Work to be completed:
All of the entries below, duplicated exactly, make up the answer.

Data provided:
· · ·
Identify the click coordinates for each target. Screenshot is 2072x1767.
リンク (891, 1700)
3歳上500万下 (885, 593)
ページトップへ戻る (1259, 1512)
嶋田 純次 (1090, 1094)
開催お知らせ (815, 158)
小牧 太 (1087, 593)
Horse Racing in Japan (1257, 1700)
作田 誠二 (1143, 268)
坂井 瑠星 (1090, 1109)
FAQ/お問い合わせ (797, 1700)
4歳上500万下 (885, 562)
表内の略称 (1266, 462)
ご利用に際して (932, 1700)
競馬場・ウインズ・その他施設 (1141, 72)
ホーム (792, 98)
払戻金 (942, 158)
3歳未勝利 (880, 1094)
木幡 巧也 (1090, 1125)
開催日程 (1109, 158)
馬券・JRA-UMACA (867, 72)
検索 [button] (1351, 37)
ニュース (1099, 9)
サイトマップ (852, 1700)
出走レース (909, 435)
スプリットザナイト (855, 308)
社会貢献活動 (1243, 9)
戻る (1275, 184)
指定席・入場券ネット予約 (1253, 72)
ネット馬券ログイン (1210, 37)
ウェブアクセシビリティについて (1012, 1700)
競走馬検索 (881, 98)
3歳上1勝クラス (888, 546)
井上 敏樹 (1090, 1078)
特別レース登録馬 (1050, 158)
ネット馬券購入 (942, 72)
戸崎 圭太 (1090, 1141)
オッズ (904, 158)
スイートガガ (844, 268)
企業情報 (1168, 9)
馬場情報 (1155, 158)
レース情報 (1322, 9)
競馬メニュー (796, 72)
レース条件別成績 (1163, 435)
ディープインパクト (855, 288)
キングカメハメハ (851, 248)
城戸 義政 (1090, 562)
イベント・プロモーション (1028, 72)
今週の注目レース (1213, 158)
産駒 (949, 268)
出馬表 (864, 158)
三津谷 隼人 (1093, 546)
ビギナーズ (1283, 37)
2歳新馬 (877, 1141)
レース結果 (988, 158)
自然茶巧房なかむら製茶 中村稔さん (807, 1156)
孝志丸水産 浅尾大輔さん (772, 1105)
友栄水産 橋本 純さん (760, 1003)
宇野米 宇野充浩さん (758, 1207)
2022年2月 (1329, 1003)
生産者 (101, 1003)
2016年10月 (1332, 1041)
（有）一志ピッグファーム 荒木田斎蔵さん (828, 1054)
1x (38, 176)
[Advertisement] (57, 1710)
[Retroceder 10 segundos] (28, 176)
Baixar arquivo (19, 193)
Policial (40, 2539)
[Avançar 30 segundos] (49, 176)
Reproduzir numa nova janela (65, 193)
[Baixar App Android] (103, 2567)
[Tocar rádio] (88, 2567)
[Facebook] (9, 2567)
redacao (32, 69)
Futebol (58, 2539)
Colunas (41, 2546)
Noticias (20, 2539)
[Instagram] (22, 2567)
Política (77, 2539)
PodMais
· · ·
Result:
Identify the click coordinates for each target. Screenshot is 2072x1767.
リンク (891, 1700)
3歳上500万下 (885, 593)
ページトップへ戻る (1259, 1512)
嶋田 純次 (1090, 1094)
開催お知らせ (815, 158)
小牧 太 (1087, 593)
Horse Racing in Japan (1257, 1700)
作田 誠二 (1143, 268)
坂井 瑠星 (1090, 1109)
FAQ/お問い合わせ (797, 1700)
4歳上500万下 (885, 562)
表内の略称 (1266, 462)
ご利用に際して (932, 1700)
競馬場・ウインズ・その他施設 (1141, 72)
ホーム (792, 98)
払戻金 (942, 158)
3歳未勝利 (880, 1094)
木幡 巧也 (1090, 1125)
開催日程 (1109, 158)
馬券・JRA-UMACA (867, 72)
検索 [button] (1351, 37)
ニュース (1099, 9)
サイトマップ (852, 1700)
出走レース (909, 435)
スプリットザナイト (855, 308)
社会貢献活動 (1243, 9)
戻る (1275, 184)
指定席・入場券ネット予約 (1253, 72)
ネット馬券ログイン (1210, 37)
ウェブアクセシビリティについて (1012, 1700)
競走馬検索 (881, 98)
3歳上1勝クラス (888, 546)
井上 敏樹 (1090, 1078)
特別レース登録馬 (1050, 158)
ネット馬券購入 (942, 72)
戸崎 圭太 (1090, 1141)
オッズ (904, 158)
スイートガガ (844, 268)
企業情報 (1168, 9)
馬場情報 (1155, 158)
レース情報 (1322, 9)
競馬メニュー (796, 72)
レース条件別成績 (1163, 435)
ディープインパクト (855, 288)
キングカメハメハ (851, 248)
城戸 義政 (1090, 562)
イベント・プロモーション (1028, 72)
今週の注目レース (1213, 158)
産駒 (949, 268)
出馬表 (864, 158)
三津谷 隼人 (1093, 546)
ビギナーズ (1283, 37)
2歳新馬 (877, 1141)
レース結果 (988, 158)
自然茶巧房なかむら製茶 中村稔さん (807, 1156)
孝志丸水産 浅尾大輔さん (772, 1105)
友栄水産 橋本 純さん (760, 1003)
宇野米 宇野充浩さん (758, 1207)
2022年2月 (1329, 1003)
生産者 (101, 1003)
2016年10月 (1332, 1041)
（有）一志ピッグファーム 荒木田斎蔵さん (828, 1054)
1x (38, 176)
[Advertisement] (57, 1710)
[Retroceder 10 segundos] (28, 176)
Baixar arquivo (19, 193)
Policial (40, 2539)
[Avançar 30 segundos] (49, 176)
Reproduzir numa nova janela (65, 193)
[Baixar App Android] (103, 2567)
[Tocar rádio] (88, 2567)
[Facebook] (9, 2567)
redacao (32, 69)
Futebol (58, 2539)
Colunas (41, 2546)
Noticias (20, 2539)
[Instagram] (22, 2567)
Política (77, 2539)
PodMais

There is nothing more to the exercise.